What I Mean When I Say Elijah-Man
And it came to pass, […] there appeared a chariot of fire
and horses of fire, and parted them both asunder; and Elijah
went up by a whirlwind into heaven. And Elisha saw it,
and he cried, My father, my father . . .
—2 Kings 2:11–12
That Sunday in Chehalis, my father testified
and I watched as he wept before the pulpit,
his shoulders heaving, his hands
clapping up thunder above our heads,
his mouth open on the note of awe as he told us
the promise God had made in the dream:
to bring him Home before he tasted death . . .

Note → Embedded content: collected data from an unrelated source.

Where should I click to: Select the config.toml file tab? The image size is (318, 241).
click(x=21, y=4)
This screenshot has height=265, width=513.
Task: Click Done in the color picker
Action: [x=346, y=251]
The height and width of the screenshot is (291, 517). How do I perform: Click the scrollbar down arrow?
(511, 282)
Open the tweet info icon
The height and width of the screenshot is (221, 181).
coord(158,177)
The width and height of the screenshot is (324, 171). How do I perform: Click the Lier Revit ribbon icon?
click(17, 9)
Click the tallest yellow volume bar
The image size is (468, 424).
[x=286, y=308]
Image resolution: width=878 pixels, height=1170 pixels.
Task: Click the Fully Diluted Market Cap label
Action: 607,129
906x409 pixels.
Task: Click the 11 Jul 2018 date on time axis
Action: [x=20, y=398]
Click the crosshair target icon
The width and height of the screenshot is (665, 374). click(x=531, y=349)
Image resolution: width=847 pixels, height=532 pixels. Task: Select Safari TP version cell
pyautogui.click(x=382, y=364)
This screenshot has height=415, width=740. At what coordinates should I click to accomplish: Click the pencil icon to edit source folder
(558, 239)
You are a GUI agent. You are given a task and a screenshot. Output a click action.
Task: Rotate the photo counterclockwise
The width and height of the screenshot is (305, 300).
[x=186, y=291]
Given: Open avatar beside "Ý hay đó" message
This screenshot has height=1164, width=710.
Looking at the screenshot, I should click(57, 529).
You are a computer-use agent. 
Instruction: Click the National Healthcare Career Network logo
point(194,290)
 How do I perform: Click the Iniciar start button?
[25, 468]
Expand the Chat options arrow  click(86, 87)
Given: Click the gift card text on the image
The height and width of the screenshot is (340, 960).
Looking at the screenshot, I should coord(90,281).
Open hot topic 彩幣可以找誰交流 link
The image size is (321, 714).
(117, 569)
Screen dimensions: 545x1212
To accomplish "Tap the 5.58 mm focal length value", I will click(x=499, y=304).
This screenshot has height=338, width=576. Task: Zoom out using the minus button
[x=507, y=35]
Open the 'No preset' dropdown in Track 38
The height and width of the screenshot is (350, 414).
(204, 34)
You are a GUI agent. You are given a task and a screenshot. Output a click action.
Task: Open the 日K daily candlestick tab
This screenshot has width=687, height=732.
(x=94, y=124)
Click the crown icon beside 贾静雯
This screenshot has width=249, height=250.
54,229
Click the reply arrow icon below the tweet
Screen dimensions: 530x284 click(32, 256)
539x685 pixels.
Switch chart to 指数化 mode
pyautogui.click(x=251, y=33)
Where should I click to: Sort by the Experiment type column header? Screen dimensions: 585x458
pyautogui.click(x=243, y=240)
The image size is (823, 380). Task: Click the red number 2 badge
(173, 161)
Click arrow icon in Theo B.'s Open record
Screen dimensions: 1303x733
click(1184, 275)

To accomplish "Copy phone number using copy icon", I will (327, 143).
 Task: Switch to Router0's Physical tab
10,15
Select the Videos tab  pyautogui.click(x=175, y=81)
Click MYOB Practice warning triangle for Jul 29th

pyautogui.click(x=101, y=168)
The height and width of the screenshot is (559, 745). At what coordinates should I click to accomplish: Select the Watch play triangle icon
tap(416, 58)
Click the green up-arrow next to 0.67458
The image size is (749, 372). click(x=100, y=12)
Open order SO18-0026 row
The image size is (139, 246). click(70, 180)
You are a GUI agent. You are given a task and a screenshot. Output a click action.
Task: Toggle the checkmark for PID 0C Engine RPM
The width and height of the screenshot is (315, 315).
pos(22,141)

to wake him with the scent of flowers, proof
of His presence. I learned to cry like that, as if
I could sprain the heart, the body hurting its way out.
But that morning my mind snuck
back to the nights he took paychecks and split,
sometimes for weeks, his head and body
humming for dope, his wife and kids
suspended by the boundlessness of waiting.
If he returned, if his pockets were empty,
if the locks had been changed, I’d watch
from the window as he jumped and hollered,
wide-eyed and ripping the gate from its hinges or
shattering the windshields of cars along our street
with his fists—how, as the sirens drew near,
not even God could stop him.
From Revising the Storm (BOA Editions, 2014) by Geffrey Davis. Copyright © 2014 by Geffrey Davis. Used with permission of the author.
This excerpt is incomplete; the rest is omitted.